Santé

Téléconsultation médicale

Publié le 7 septembre 2021

Comment ça marche ?

Quelle prise en charge ?

 

« La municipalité de Beaune-la-Rolande lance la télémédecine à la mairie. Téléconsulter avec notre borne connectée ! Consultation gratuite. Veuillez vous munir de votre carte Vitale et de votre téléphone portable. Du lundi au vendredi sur rendez-vous. 02 38…Un accompagnement sera proposé. » Tel est le message figurant sur le prospectus distribué chez les commerçants de cette commune du Loiret d’un peu plus de deux mille habitants. Même si la pandémie a favorisé une forte croissance de cette pratique, la téléconsultation représentent aujourd’hui moins de 10 % des consultations*.

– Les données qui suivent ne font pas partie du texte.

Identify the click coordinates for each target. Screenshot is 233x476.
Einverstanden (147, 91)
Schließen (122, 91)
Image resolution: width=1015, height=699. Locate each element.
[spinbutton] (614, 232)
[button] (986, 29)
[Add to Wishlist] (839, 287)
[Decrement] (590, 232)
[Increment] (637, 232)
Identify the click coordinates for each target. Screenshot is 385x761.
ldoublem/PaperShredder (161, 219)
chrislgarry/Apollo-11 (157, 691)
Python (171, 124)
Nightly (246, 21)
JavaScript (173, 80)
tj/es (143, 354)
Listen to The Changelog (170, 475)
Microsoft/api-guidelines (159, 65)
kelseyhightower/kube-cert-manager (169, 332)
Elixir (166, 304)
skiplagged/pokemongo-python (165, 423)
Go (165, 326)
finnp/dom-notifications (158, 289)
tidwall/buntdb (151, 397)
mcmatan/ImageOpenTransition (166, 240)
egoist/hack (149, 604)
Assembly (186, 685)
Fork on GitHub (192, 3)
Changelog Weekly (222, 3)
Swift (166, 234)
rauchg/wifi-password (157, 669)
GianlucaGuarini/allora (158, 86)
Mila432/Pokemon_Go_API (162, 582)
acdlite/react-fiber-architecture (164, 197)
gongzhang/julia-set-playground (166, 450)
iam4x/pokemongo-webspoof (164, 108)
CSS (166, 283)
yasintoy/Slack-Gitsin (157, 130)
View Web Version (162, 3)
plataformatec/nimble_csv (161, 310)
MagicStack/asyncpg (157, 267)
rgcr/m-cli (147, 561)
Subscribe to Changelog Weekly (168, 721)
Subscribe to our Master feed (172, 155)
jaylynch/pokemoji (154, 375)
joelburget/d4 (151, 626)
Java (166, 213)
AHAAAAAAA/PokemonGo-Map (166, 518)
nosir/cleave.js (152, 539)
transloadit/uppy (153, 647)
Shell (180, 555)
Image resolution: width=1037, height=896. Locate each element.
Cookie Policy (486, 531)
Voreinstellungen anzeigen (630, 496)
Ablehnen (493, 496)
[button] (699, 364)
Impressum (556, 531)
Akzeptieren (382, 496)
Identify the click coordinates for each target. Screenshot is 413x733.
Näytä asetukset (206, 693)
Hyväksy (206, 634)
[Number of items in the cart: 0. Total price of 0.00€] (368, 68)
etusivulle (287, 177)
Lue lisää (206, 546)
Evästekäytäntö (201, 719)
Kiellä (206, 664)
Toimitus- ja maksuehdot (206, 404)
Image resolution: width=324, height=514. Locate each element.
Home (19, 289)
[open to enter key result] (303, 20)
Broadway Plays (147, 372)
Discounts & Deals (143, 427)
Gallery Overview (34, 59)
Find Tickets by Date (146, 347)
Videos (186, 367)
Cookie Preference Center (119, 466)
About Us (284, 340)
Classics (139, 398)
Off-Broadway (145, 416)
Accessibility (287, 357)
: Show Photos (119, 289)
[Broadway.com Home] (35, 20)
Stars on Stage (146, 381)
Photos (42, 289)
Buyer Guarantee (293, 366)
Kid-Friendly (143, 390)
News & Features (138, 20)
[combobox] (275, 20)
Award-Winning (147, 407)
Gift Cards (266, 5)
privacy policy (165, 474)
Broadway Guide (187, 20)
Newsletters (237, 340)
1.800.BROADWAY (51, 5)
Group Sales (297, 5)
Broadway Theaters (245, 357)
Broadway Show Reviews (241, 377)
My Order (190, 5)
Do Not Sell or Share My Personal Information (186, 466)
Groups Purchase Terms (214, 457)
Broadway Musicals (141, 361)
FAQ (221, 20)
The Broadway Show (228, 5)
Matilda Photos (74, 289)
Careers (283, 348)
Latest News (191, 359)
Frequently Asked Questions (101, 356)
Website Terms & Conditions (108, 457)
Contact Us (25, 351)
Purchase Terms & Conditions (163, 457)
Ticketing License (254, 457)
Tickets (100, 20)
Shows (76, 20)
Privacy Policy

Adoptée par les généralistes

La téléconsultation entre dans le cadre de la télémédecine, une pratique qui regroupe différents types d’actes comme la téléexpertise, la télésurveillance médicale ou la régulation (réponse médicale apportée à distance par le SAMU).Une téléconsultation médicale se déroule entre un médecin et un patient, celui-ci pouvant être accompagné par un professionnel de santé, un infirmier par exemple.Tout patient, quel que soit son âge ou sa pathologie, si elle est compatible avec le distanciel, peut y recourir. Tout médecin, libéral ou salarié, généraliste ou spécialiste, peut la pratiquer.Dans les faits, surtout les généralistes libéraux la proposent.Dans tous les cas, c’est au professionnel de santé d’évaluer la pertinence de ce choix et au patient de donner son accord.

Prise en charge par l’Assurance maladie

Une téléconsultation est facturée au même montant qu’une consultation en cabinet médical. Depuis 2018, elle est prise en charge par l’Assurance maladie à certaines conditions. Elledoit s’inscrire dans un parcours de soin coordonné. Le patient doit avoir préalablement rencontré physiquement le médecin téléconsultant au moins une fois au cours des douze derniers mois. Enfin, la vidéotransmission doit transiter par une plateforme vidéo sécurisée. L’accompagnement éventuel par un professionnel de santé est également remboursé par l’Assurance maladie.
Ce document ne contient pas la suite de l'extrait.